I just wish I could setup the path translations in PyCharm to use the same mapping. Things work, (and not too bad) but I just hate having to rewrite all of the paths in my environmental variables.
My other gripe is with the Cisco VPN client running all internet traffic through it, rather than having OpenConnect sort it out ahead of time.... but that's not really a Windows issue.
I prefer using Windows at home, and I can write software on it just fine.
EDIT: oops, thought this was an ask-hn.
Font rendering, yeah ok, still seems to be nicer, literally that's the only advantage I see.
- all Linux stuff you'd want is available and "just works"
- default Terminal is amazing and enough for me and most (iTerm 2 is there for whoever wants more) you'll get a sane Linux-like experience where copy paste just works in the terminal etc. (not the hellish terminal experiences you'd have on Windows even with smth like WSL) - also, even things like the touchbar play well with Terminal, you can open a man page from touchbar, change terminal bg color shade from TB to mark a production server ssh terminal tab as "dangerous" with a shade of red etc. ...lots of "small touches" that matter a lot
- mac keyboard is amazing for developers (you'd get the wrong impression that it's bad for developers from people complaining about the touchbar upgrade, but disregard that):
-- having Cmd and Ctrl keys be different means that you can have all you unixy/emacsy ctrl-p/n/b/f/a/e just work in all your desktop GUI apps too (the feel of having ctrl-a/e work in Chrome, VSCode, and other "regular apps" is amazing!), and the same time you can Cmd+C/V copy/paste in the terminal same as in other app - it's hard to put in word the nice warm fuzzy feel this good mixing of unixy-world with GUI-world gives you! (it's the opposite of Windows where the "two paradigms" feel like locked in a cold war with each other and you always have to switch your brain when switching tools)

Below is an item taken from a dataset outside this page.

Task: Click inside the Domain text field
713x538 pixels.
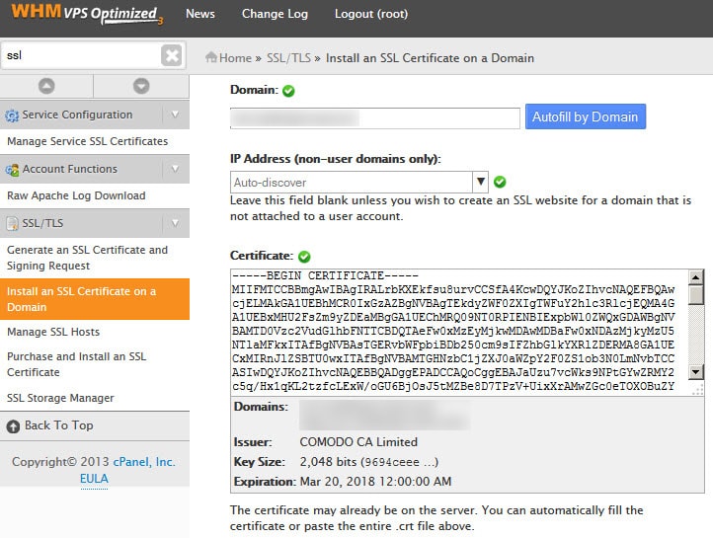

-- Fn key is in the right correct place you'd expect it, bottom left, just like on the Thinkpads you know and love!
-- OS settings allow easily remapping things like CapsLock -> Ctrl that lots of people will do (if you're more into Vim than Emacs you'll do CapsLock -> Esc, that's in standard settings too)
- multiple virtual desktops + external monitors etc. works productive and intuitively: if you love Gnome, you'll likely love MacOS too! (Also, tools like Divvy give you some features of tiling window managers if you're into this, and they also enable windows-like split-left/right shortcuts. Btw, there's an equivalent tool for Gnome/Gnome-based-Unity on Linux side too).
I'd urge all developers coding for Linux or Android to leave Windows for a while and try either (1) Linux on a Thinkpad (preferably a Gnome-based desktop if you're a developer new to Linux: Ubuntu, Pop!_OS, Fedora etc.) or (2) a MacBook: both experiences are slightly annoying to get used to at first, but dramatically increase your "feel good" factor and productivity! Windows may seem enticing hardware-wise (SurfaceBooks are amazing with their nvidia gpus etc.), but unless you write software targeting the Ms ecosystem, they are horrible machines for both developers and creative people imho... Window should be your last option in 2019 if you're a developer!